In fact, much like bank and credit union IT processor uptime requirements, there is probably a clause that says they (the provider) will maintain “uptime” equal to or greater than 99.99%.
Measuring Vendor Performance
Measurement is the key: You would think the agreement surely stipulated that the Super Bowl “event” would be provided with continuous power, not just for the game, but for the entire Super Bowl week (practices, rehearsals, media day etc). But wait, the Superdome has numerous events during the year (Saints games, Hornets games, the Sugar Bowl, tractor pulls — you get the picture.)
What people don’t realize is the Superdome is home to numerous Saints team offices and even a full-service health club. So the SLA was probably an annual contract stating that continuous power would be provided all year for all events. My suspicion is that the SLA was for a 12-month period.

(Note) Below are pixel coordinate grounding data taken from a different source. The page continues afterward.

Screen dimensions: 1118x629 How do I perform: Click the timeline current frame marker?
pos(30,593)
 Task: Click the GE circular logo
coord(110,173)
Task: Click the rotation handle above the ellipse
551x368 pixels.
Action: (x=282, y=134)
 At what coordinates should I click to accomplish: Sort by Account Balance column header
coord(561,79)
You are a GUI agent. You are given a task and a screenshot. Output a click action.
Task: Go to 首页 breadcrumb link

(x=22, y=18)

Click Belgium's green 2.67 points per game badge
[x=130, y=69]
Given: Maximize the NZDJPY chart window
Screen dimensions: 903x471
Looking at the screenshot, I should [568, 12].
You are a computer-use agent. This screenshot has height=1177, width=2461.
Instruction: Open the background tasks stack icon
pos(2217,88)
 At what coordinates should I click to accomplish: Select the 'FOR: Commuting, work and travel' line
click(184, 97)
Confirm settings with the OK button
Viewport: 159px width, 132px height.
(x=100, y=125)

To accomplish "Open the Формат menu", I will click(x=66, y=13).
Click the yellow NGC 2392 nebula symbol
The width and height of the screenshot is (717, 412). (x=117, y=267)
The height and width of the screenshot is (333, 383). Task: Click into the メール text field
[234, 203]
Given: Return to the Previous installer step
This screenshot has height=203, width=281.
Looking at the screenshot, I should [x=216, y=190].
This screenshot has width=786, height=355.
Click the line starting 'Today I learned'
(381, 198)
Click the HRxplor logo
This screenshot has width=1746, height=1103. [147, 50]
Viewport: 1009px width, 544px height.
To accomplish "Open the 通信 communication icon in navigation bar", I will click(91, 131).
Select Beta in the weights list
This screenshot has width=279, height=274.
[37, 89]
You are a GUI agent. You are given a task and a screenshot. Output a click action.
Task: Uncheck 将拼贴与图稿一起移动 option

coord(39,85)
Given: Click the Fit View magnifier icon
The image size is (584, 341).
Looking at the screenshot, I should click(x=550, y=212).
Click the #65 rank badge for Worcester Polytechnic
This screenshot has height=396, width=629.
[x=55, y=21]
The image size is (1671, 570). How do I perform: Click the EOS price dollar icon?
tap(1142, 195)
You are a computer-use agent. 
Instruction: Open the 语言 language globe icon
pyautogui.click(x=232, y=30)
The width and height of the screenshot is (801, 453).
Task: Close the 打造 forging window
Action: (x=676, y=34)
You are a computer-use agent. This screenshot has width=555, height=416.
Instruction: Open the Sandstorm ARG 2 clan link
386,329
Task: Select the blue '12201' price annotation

Do the math with me: 365 days/ 24 hours a day/ 60 minutes an hour = Total minutes in a year of 525,600 X 99.99 percent uptime = 525,547 OR down time allowed of 53 minutes.
At the beginning of the year, (when you made your agreement) a 32-minute “partial” outage (which by the way had backup generators that worked) would be no big deal IF IT WERE NOT ON NATIONAL TELEVISION in the middle of the Super Bowl. A 32-minute outage during IT processing would be no big deal IF IT WERE NOT in the middle of a conversion, or 20 minutes before the examiners are due to arrive.
Proactively Minimizing Risk
The take away is this: We all get comfortable with our vendors. Hey, the group that runs the Superdome (SMG) is one of the largest facility management companies in the world! The fact is, SLAs are great, but like so many other vendor risk management issues, they are not intended to be agreed to, written, signed, done, and forgotten.
Each of us in the financial institution community has the responsibility to understand what really important business events are coming up within our organization. We then need to be sure we communicate with our various vendors the level of importance those upcoming events have.
During that business conversation we also need to understand what changes, if any, the vendor has made recently. (The electrical company in New Orleans put in place a NEW electrical relay device to protect the systems!) We need to understand the consequences of those changes; then we need to make whatever changes are necessary, and live to fight another day.